Although traditional Christmas foods such as mince pies and Christmas cake tend to be higher in fat and calories than other foods, meaning that they may cause blood glucose levels to rise, this is not to say that they have to be ruled out completely.
No need to miss out
Diabetes UK Clinical Advisor Cathy Moulton said, "Eating at Christmas is part of the fun, and there’s no need to completely miss out on certain foods. That said, people with diabetes and those diagnosed with prediabetes – people with higher-than-normal blood glucose levels – should try to be aware of foods which are very high in fat and sugar and not have too many at once.
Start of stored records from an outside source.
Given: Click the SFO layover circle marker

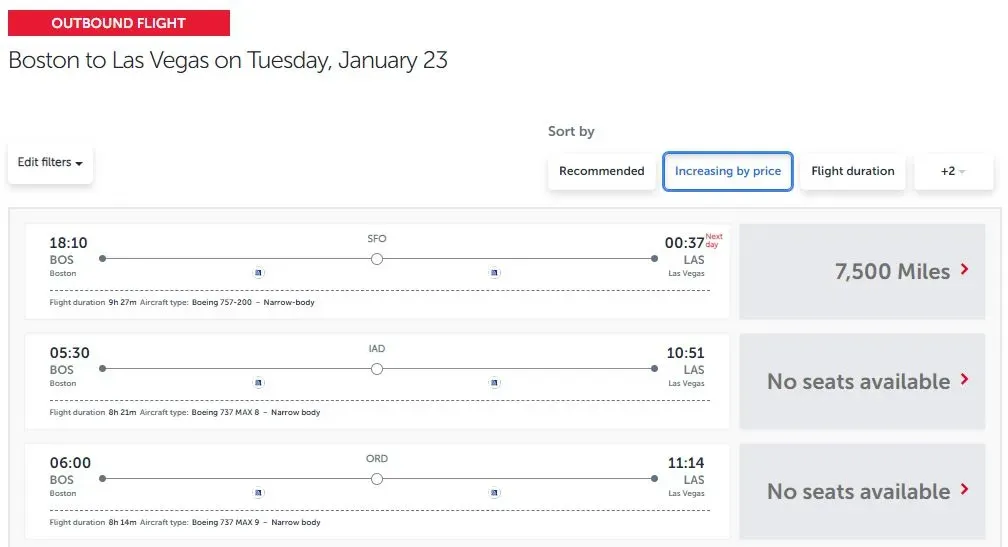Looking at the screenshot, I should click(x=377, y=259).
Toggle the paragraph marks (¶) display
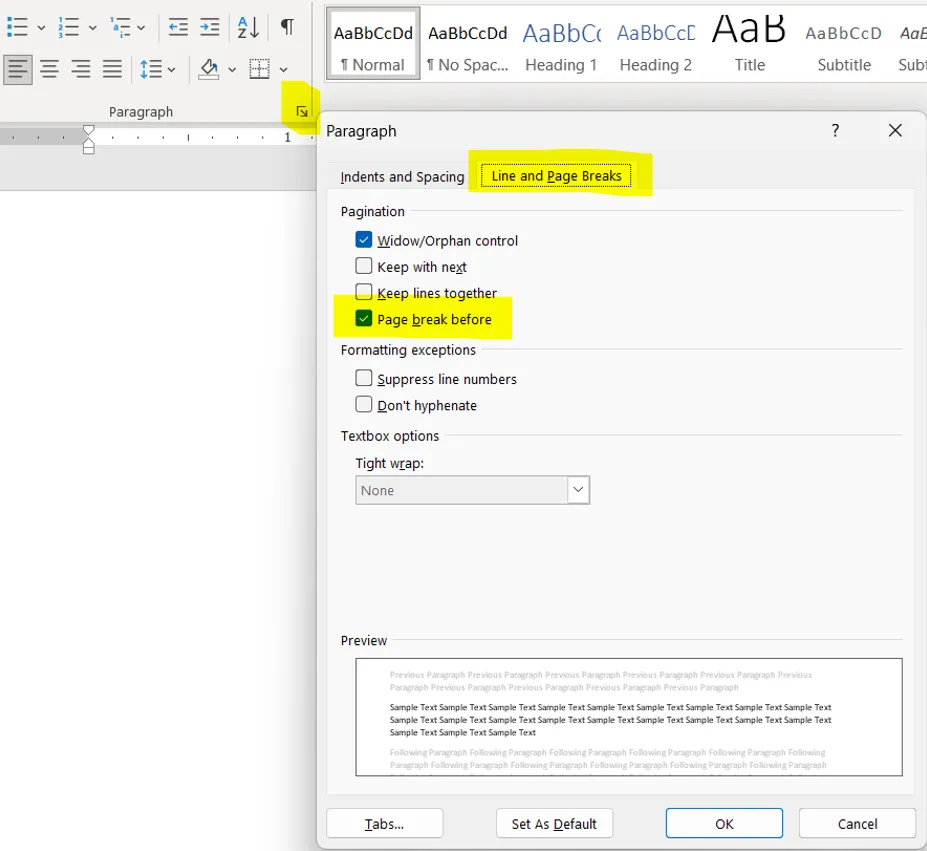927x851 pixels. [287, 28]
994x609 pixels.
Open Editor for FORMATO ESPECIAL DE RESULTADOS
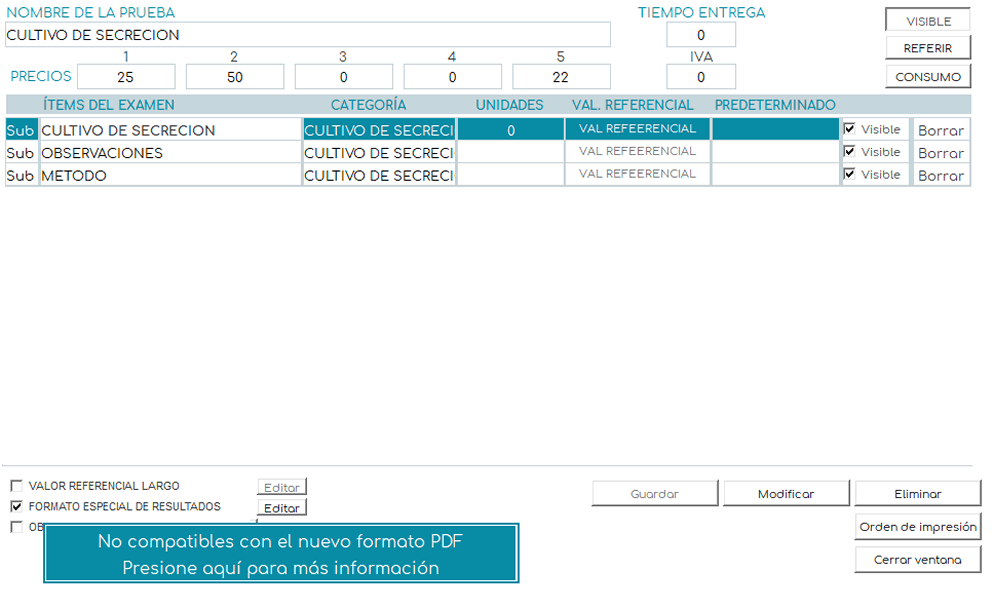pos(281,508)
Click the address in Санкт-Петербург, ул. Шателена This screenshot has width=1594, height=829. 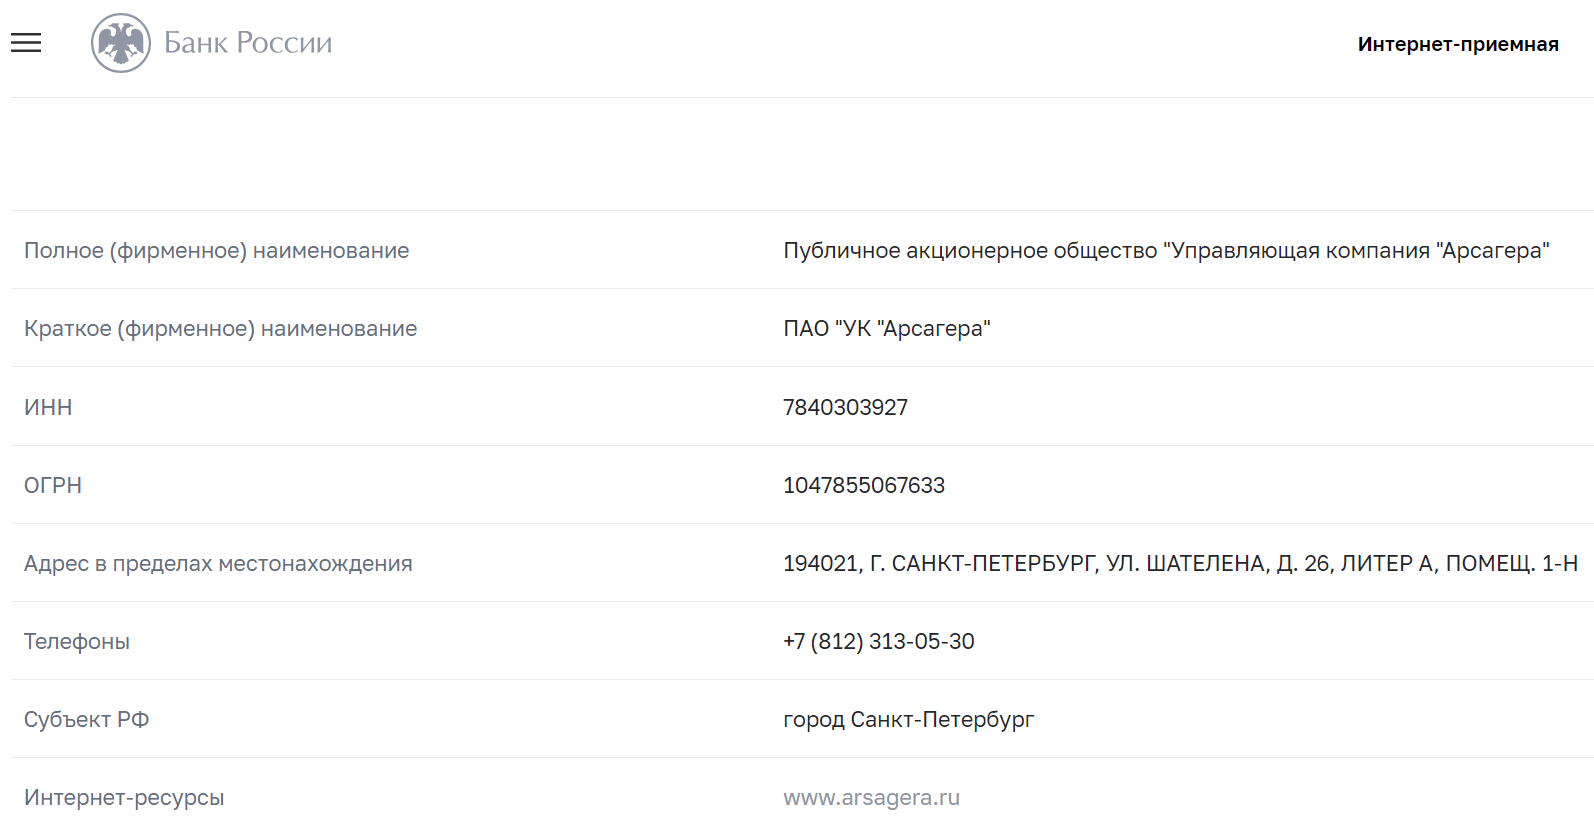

"You can choose healthy versions of classic Christmas dishes to make sure you’re still looking after yourself. This might mean following recipes that are lower in fat or which include fruit, vegetables and starchy carbohydrates. We have a range of festive recipes to try including roast turkey with fruity stuffing, super sprouts and – for those with a sweet tooth – Christmas-style profiteroles. It’s also a good idea to keep healthy snacks, such as vegetable crudités, olives or dried fruit around the house so that you’re not tempted to go overboard with the selection boxes."
Don't get stuck on the sofa
In order to control blood glucose levels, blood pressure and blood fats and to manage weight, people with diabetes – both Type 1 and Type 2 – should make sensible food choices and keep physically active.
"It may be tempting to stay stuck on the sofa around Christmas, but there are lots of easy and fun ways to fit in some physical activity, which is particularly important for using up extra calories after a large meal. A brisk walk with the family is a great way to reflect on the year gone by and stay active – and it still counts if it’s in a shopping centre checking out the sales. Jumping about with the kids, dancing at a party, or skating at the local ice rink all help towards keeping healthy during a typically overindulgent period.
"We’re all prone to eating a bit too much and even gaining a few pounds on special occasions, so there’s no need to feel guilty. But if there’s room on your list of New Year’s Resolutions then try and fit in some extra physical activity for overall health," said Cathy.
We recommend that people with diabetes speak to a registered dietitian for specific questions about eating.